Does Anyone Know I’m Here?
It's every city in every state I've ever been,
the sidewalks, the streets, the smells and noise,
the irrational clutter of shops, homes and offices.
Voices that rise and fall, muffled by grit and hazy panes
where graying blinds slice light into pales
that hide them from me, and me from them.
Buses grind from corner to corner, taxis spew
between cars and trucks and bicycles lurching
across dusty bridges of asphalt and sewers.
It's funny how somewhere is everywhere.
Does anyone know I'm here?
The crowd passes, cold feet stutter
Shuffle, skip, dodge and weave.
Some together, others alone.
Some will remain and other will leave.
Some were never there at all.
A neon banjo chatters with a traffic light,
as beer-stained music dribbles from the saloon
trapped in an eternity of aging spirits.
I sit in a church and watch her marry
and sweep down the aisle with a stranger
and tonight, they will sleep together.
Projectors cast cones through celluloid film
in theaters where no one watches or cares
what happens in places where lights are dim.

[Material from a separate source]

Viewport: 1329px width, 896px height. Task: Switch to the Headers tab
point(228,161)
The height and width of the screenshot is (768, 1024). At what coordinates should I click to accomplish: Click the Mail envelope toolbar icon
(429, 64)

It's funny how some of us are never there.
Does anyone know I'm here?
I found a penny on the sidewalk
A good-luck penny so they say.
I smiled at an old lady in the park
And so quickly she hurried on her way,
I wasn't sure she was ever there at all.
Bouncing whistles from her hips, a pretty girl smiles
as she walks from the office to the quitting-time bus.
A tired old man sweeps the trash in the gutter into piles
Lovers hold hands and dart into cozy dens
that smell of smoke and oak and lemony oils
amidst glowing lanterns and the laughter of friends.
Doors close and locks snap as the city folds
its sidewalks into cracks and in the cold,
even the bugs crawl into holes.
It's funny how somewhere can become nowhere.
Does anyone know I'm here?
I counted the coins in my paper cup,
Four dollars and eighty-seven cents.
A pint can be had for a tad over three bucks,
And a cheeseburger is ninety-nine cents.
It doesn't matter if I'm here at all.